◆ **PROBLEM DETAILS**
Copy out every line of the records below word for word, with nothing changed.

(Rows of pointing data)
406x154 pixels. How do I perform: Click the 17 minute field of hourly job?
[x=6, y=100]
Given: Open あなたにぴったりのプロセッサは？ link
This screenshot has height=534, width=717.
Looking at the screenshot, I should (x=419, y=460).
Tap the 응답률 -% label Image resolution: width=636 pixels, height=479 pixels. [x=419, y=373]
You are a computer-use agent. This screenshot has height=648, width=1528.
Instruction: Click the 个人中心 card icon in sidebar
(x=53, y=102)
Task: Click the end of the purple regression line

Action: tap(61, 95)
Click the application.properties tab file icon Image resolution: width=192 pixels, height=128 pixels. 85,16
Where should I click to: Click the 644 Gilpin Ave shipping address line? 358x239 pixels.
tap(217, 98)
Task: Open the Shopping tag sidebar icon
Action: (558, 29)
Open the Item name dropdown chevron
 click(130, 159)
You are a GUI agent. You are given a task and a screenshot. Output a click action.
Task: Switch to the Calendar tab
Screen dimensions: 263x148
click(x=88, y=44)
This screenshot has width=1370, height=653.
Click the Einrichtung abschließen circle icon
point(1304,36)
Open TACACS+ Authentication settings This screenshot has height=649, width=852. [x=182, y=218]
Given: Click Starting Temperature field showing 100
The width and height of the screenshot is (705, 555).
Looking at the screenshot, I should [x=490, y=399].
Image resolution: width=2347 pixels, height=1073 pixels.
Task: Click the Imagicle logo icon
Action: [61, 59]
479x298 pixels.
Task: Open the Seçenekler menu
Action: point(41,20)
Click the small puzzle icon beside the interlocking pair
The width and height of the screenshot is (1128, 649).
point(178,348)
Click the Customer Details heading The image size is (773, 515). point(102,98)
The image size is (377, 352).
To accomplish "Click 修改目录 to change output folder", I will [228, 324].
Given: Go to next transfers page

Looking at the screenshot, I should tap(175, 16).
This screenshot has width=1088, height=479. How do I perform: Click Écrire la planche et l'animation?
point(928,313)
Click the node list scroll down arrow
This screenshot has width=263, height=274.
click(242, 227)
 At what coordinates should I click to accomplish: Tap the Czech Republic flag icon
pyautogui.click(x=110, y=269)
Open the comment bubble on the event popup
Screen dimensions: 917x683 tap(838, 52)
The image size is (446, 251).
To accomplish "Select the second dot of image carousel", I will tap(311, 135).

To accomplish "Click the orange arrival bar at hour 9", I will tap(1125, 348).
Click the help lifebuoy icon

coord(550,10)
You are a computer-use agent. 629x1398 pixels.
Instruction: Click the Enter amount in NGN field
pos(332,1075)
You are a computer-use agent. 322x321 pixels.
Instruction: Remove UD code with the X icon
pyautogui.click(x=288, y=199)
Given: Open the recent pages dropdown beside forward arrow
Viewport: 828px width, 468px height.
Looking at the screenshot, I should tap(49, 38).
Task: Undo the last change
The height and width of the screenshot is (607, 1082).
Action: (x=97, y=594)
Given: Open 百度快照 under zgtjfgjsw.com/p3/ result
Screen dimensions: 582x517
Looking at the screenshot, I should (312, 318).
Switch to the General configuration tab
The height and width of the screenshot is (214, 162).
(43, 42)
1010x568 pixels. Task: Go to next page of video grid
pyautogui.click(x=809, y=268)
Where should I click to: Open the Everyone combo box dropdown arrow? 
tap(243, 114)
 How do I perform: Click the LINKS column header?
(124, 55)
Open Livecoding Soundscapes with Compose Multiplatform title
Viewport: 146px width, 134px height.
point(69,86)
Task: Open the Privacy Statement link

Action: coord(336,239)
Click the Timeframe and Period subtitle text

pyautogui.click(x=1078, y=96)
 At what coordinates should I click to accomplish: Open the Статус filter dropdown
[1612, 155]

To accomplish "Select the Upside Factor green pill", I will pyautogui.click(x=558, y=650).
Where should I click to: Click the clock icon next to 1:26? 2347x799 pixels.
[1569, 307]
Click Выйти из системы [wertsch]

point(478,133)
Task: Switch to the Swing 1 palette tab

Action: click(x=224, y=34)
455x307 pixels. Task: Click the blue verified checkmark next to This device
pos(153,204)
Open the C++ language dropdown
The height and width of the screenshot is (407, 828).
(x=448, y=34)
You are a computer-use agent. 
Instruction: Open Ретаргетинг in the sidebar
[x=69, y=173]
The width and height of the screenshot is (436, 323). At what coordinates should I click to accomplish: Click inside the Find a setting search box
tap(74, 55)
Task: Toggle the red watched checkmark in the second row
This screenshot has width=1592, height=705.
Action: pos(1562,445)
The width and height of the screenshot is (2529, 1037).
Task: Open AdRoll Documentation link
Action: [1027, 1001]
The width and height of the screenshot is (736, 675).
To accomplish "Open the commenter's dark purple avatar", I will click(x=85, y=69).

◆ **REPLY**
406x154 pixels. How do I perform: Click the 17 minute field of hourly job?
[x=6, y=100]
Given: Open あなたにぴったりのプロセッサは？ link
This screenshot has height=534, width=717.
Looking at the screenshot, I should (x=419, y=460).
Tap the 응답률 -% label Image resolution: width=636 pixels, height=479 pixels. [x=419, y=373]
You are a computer-use agent. This screenshot has height=648, width=1528.
Instruction: Click the 个人中心 card icon in sidebar
(x=53, y=102)
Task: Click the end of the purple regression line

Action: tap(61, 95)
Click the application.properties tab file icon Image resolution: width=192 pixels, height=128 pixels. 85,16
Where should I click to: Click the 644 Gilpin Ave shipping address line? 358x239 pixels.
tap(217, 98)
Task: Open the Shopping tag sidebar icon
Action: (558, 29)
Open the Item name dropdown chevron
 click(130, 159)
You are a GUI agent. You are given a task and a screenshot. Output a click action.
Task: Switch to the Calendar tab
Screen dimensions: 263x148
click(x=88, y=44)
This screenshot has width=1370, height=653.
Click the Einrichtung abschließen circle icon
point(1304,36)
Open TACACS+ Authentication settings This screenshot has height=649, width=852. [x=182, y=218]
Given: Click Starting Temperature field showing 100
The width and height of the screenshot is (705, 555).
Looking at the screenshot, I should [x=490, y=399].
Image resolution: width=2347 pixels, height=1073 pixels.
Task: Click the Imagicle logo icon
Action: [61, 59]
479x298 pixels.
Task: Open the Seçenekler menu
Action: point(41,20)
Click the small puzzle icon beside the interlocking pair
The width and height of the screenshot is (1128, 649).
point(178,348)
Click the Customer Details heading The image size is (773, 515). point(102,98)
The image size is (377, 352).
To accomplish "Click 修改目录 to change output folder", I will [228, 324].
Given: Go to next transfers page

Looking at the screenshot, I should tap(175, 16).
This screenshot has width=1088, height=479. How do I perform: Click Écrire la planche et l'animation?
point(928,313)
Click the node list scroll down arrow
This screenshot has width=263, height=274.
click(242, 227)
 At what coordinates should I click to accomplish: Tap the Czech Republic flag icon
pyautogui.click(x=110, y=269)
Open the comment bubble on the event popup
Screen dimensions: 917x683 tap(838, 52)
The image size is (446, 251).
To accomplish "Select the second dot of image carousel", I will tap(311, 135).

To accomplish "Click the orange arrival bar at hour 9", I will tap(1125, 348).
Click the help lifebuoy icon

coord(550,10)
You are a computer-use agent. 629x1398 pixels.
Instruction: Click the Enter amount in NGN field
pos(332,1075)
You are a computer-use agent. 322x321 pixels.
Instruction: Remove UD code with the X icon
pyautogui.click(x=288, y=199)
Given: Open the recent pages dropdown beside forward arrow
Viewport: 828px width, 468px height.
Looking at the screenshot, I should tap(49, 38).
Task: Undo the last change
The height and width of the screenshot is (607, 1082).
Action: (x=97, y=594)
Given: Open 百度快照 under zgtjfgjsw.com/p3/ result
Screen dimensions: 582x517
Looking at the screenshot, I should (312, 318).
Switch to the General configuration tab
The height and width of the screenshot is (214, 162).
(43, 42)
1010x568 pixels. Task: Go to next page of video grid
pyautogui.click(x=809, y=268)
Where should I click to: Open the Everyone combo box dropdown arrow? 
tap(243, 114)
 How do I perform: Click the LINKS column header?
(124, 55)
Open Livecoding Soundscapes with Compose Multiplatform title
Viewport: 146px width, 134px height.
point(69,86)
Task: Open the Privacy Statement link

Action: coord(336,239)
Click the Timeframe and Period subtitle text

pyautogui.click(x=1078, y=96)
 At what coordinates should I click to accomplish: Open the Статус filter dropdown
[1612, 155]

To accomplish "Select the Upside Factor green pill", I will pyautogui.click(x=558, y=650).
Where should I click to: Click the clock icon next to 1:26? 2347x799 pixels.
[1569, 307]
Click Выйти из системы [wertsch]

point(478,133)
Task: Switch to the Swing 1 palette tab

Action: click(x=224, y=34)
455x307 pixels. Task: Click the blue verified checkmark next to This device
pos(153,204)
Open the C++ language dropdown
The height and width of the screenshot is (407, 828).
(x=448, y=34)
You are a computer-use agent. 
Instruction: Open Ретаргетинг in the sidebar
[x=69, y=173]
The width and height of the screenshot is (436, 323). At what coordinates should I click to accomplish: Click inside the Find a setting search box
tap(74, 55)
Task: Toggle the red watched checkmark in the second row
This screenshot has width=1592, height=705.
Action: pos(1562,445)
The width and height of the screenshot is (2529, 1037).
Task: Open AdRoll Documentation link
Action: [1027, 1001]
The width and height of the screenshot is (736, 675).
To accomplish "Open the commenter's dark purple avatar", I will click(x=85, y=69).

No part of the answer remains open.